La chose se dessine peu à peu, il y a dans la carrière de Miklós Jancsó deux aspects : un côté postérieur qui verse dans un symbolisme puissant, et un côté antérieur (a priori, à confirmer) qui est plus en prise avec un certain pragmatisme de mise en scène. Manifestement c'est la seconde partie qui me plaît davantage, comme a pu en témoigner le magnifique "Rouges et Blancs", et "Psaume rouge" appartient tout aussi clairement à la première, aux côtés de films aussi baroques que "Le Cœur du tyran". Pas ma tasse de thé.
J'aurais tendance à rapprocher cet exercice de style hongrois du cinéma de Serguei Paradjanov (un contemporain de Jancsó côté soviétique) : c'est du symbolisme très fort, allégorie d'une histoire nationale — en l'occurrence la Hongrie du XIXe siècle, à l'époque de révoltes paysannes qui grondent contre les seigneurs. Même hermétisme en tous cas en ce qui me concerne : les partis pris ont beau être parfaitement assumés et s'accompagner de moments esthétiquement attachants, je reste puissamment cloué au sol devant une telle forme d'abstraction.

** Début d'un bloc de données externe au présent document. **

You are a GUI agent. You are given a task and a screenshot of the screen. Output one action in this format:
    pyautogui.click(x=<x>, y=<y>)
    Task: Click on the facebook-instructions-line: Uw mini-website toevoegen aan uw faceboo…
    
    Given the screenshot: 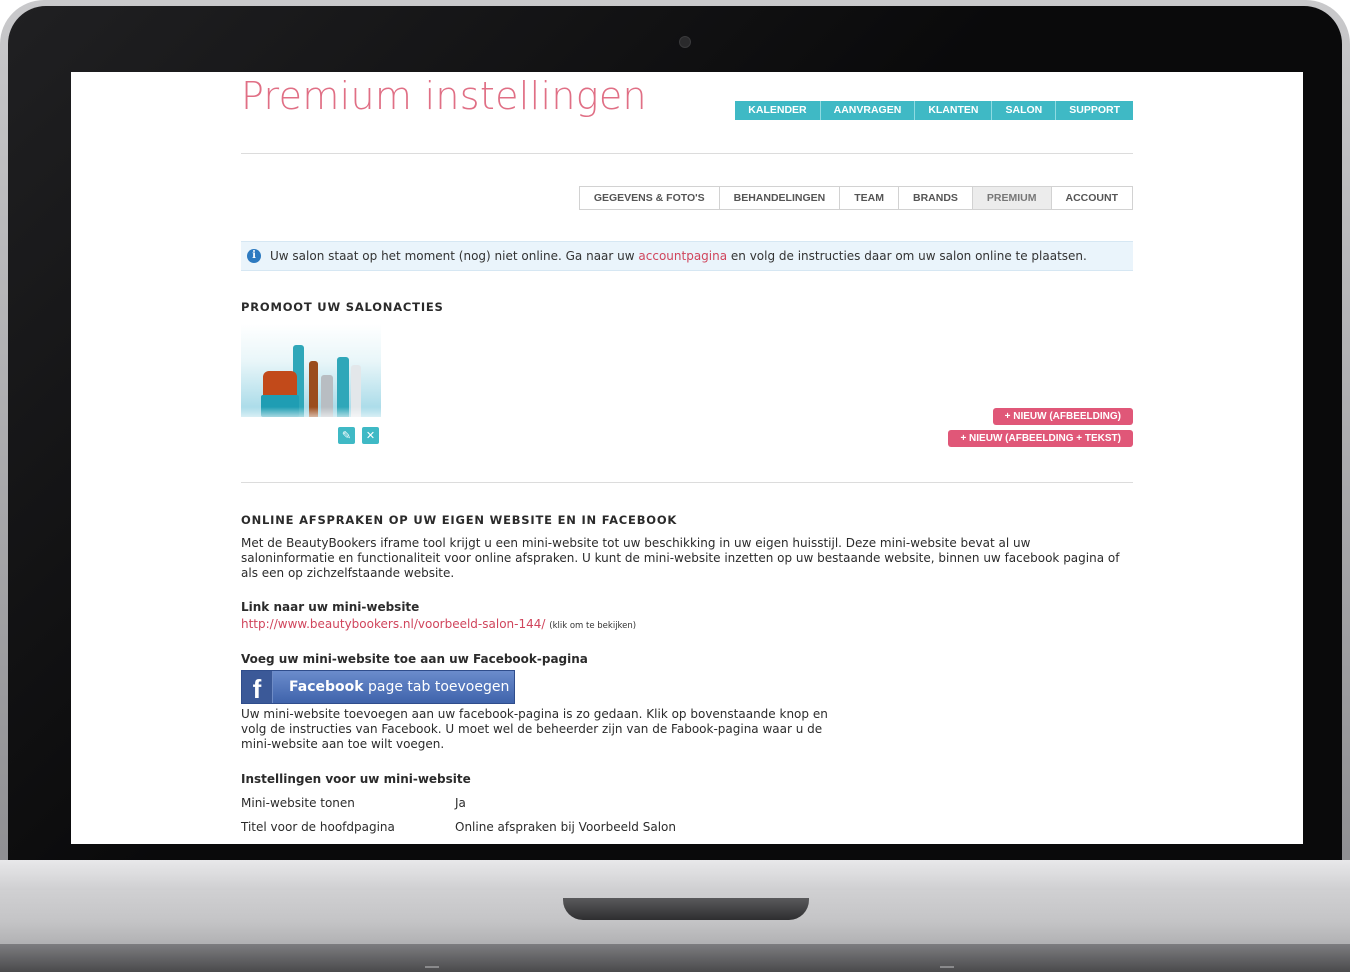 What is the action you would take?
    pyautogui.click(x=534, y=714)
    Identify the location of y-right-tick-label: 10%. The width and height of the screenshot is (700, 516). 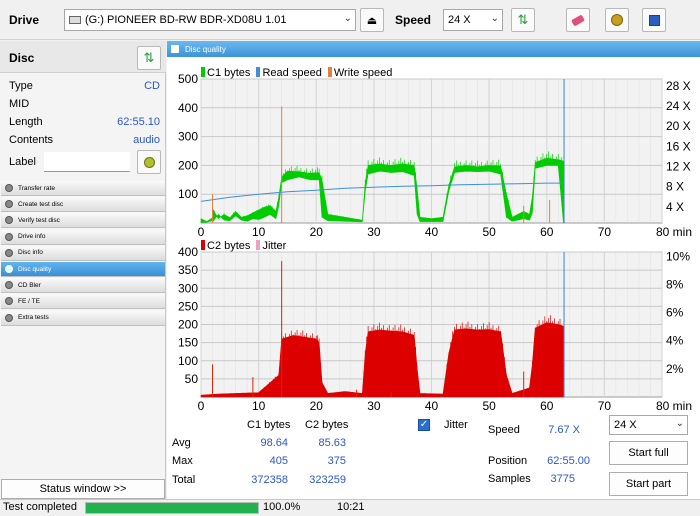
(678, 256).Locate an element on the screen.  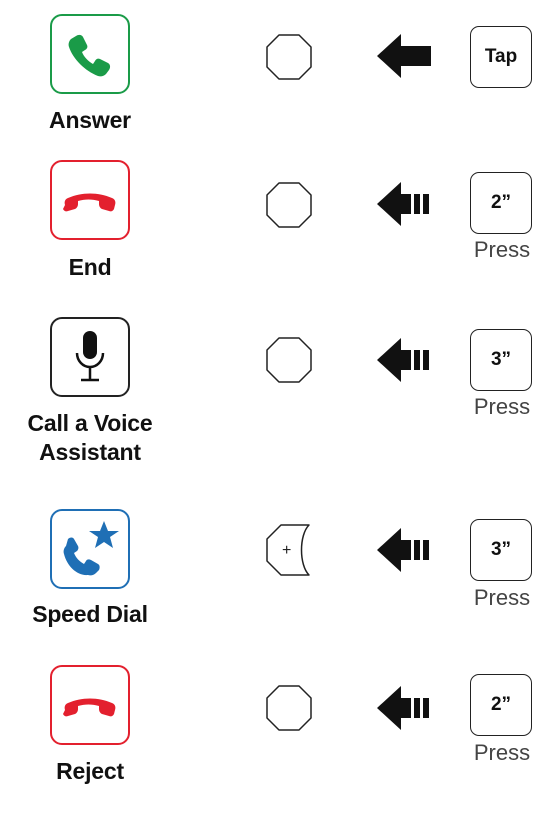
speed-dial-icon is located at coordinates (90, 549).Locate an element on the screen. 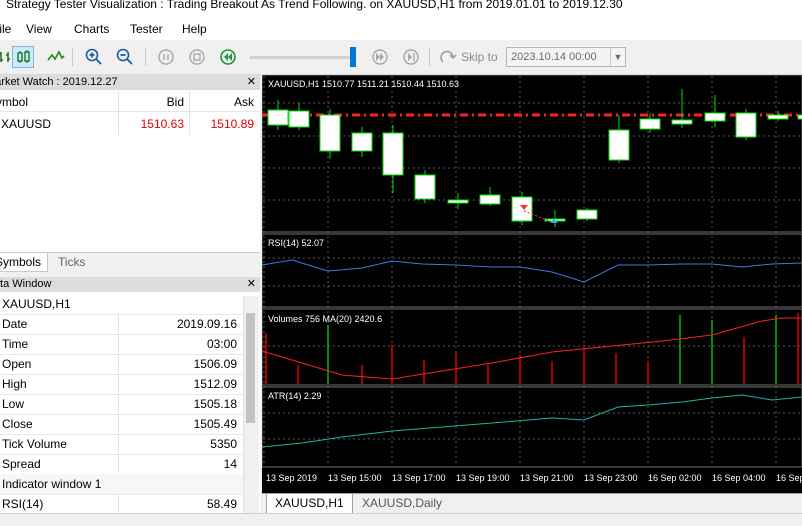  data-row: Open 1506.09 is located at coordinates (122, 364).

"Psaume rouge" est composé essentiellement d'une série d’une vingtaine de scènes, une vingtaine de plans-séquence qui compose un tableau du monde agricole sous la forme de ballades politiques qu'on pourrait nommer "folk hongroise". Le regard oscille constamment entre les opprimés et leurs oppresseurs, entre révolution et répression, au cœur d'un ballet cinématographique vraiment éreintant au bout de quelques minutes seulement (j'ai su très vite que le style n'allait pas être une partie de plaisir). Pourtant il y a de nombreux symboles que j'ai pu apprécier, comme notamment l'utilisation de la nudité ou de la couleur rouge pour figure, par exemple, la blessure dans la main d'une femme au travers d'un bout de tissu. Le rapport au temps est en outre très particuliers, le film procède par sursauts à la fois brusques et fluides. Sur le papier tout est réuni pour confectionner une ode à la révolte socialiste contre les propriétaires terriens, mais l'exercice de style métaphorique aura été bien trop exigeant pour me laisser embrasser les enjeux politiques.